The construction of the £27m Cefn Saeson Comprehensive School in Cimla, Neath, has reached a crucial stage with much of the building’s steel structure now clearly visible.
Guests including Neath Port Talbot Council leader Cllr Rob Jones and the Council’s Cabinet Member for Education, Skills and Culture, Cllr Peter Rees, were invited to the site at Afan Valley Road to see the work for themselves.
Cllr Jones and Cllr Rees, joined by Neath Port Talbot Council Cabinet Member for Regeneration and Sustainable Development, Cllr Annette Wingrave, along with representatives of the school and building contractors Morgan Sindall, also signed a steel beam which forms part of the school’s new structure.
A total of 900 Cefn Saeson Comprehensive pupils will benefit from state-of-the-art classrooms comprising creative workspaces, art facilities and modern teaching facilities.
Work on the two-storey 9,011 square metre building began last year. The construction project is taking place alongside the existing school, which will be demolished upon completion.
Recent work at the site has involved a major landscaping and earthworks operation, the casting of concrete foundations and the erection of the school’s giant steel frame. The frame will continue to be erected over the next couple of months, followed closely by the roofing and structural framing system.
The new school will have vehicle and cycle parking (including safe drop-off and pick-up areas), enhanced sports facilities which can also be used by the community, external lighting, security CCTV and landscaping.
Cllr Peter Rees, said:
“As a council we pledged to provide each and every child in the county borough with the opportunity to access education in schools which are fit for the 21st century. Our programme has been very ambitious but we are determined to provide our young people with every chance we can to enable them to fulfil their true potential in life.”

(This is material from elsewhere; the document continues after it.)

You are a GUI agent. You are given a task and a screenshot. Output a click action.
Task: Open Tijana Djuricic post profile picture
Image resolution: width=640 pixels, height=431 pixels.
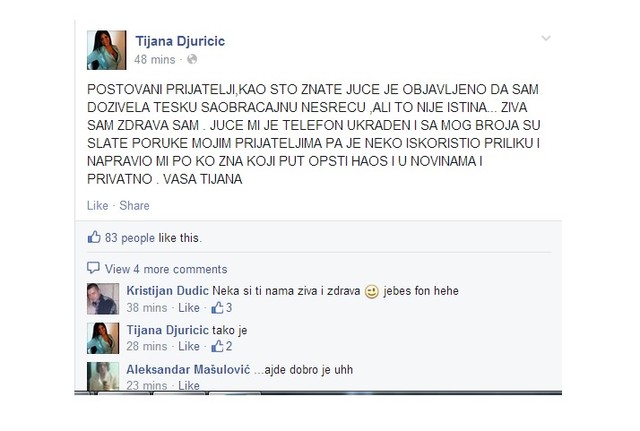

The Cefn Saeson Comprehensive School replacement project is part of the Council’s ongoing Strategic School Improvement Programme (SSIP) and is among the latest phase (Band B) of the authority’s multi-million pound 21st Century Schools building programme, carried out in collaboration with the Welsh Government.
Since Neath Port Talbot Council pledged to modernise educational provision across its schools a decade ago, more than £123m has been ploughed into modernising the Council’s educational estate – a massive investment in the county borough’s next generations and the biggest of any Ccouncil in Wales outside of Cardiff.
The first phase of the Council’s SSIP programme has seen the following schools completed: Awel Y Mor, a £7.9m primary school in Sandfields; Ysgol Bae Baglan, the award winning £40m all-through facility on Baglan Moors; Ysgol Gyfun Ystalyfera, a £16m Welsh medium school in the Swansea Valley where a new £3.5m teaching block for primary aged pupils has also opened; Ysgol Cwm Brombil, the £30m all-through school in Margam with 78 miles of data cabling; the £19.3m Ysgol Gymraeg Bro Dur, a Welsh medium school for 11 to 16- year-olds in Sandfields; and the £7m Ysgol Carreg Hir in Briton Ferry, a primary school.
Earlier this month Neath Port Talbot Council’s Planning Committee granted conditional planning approval for an £8.5m new 520-pupil primary school to serve the community of Neath Abbey.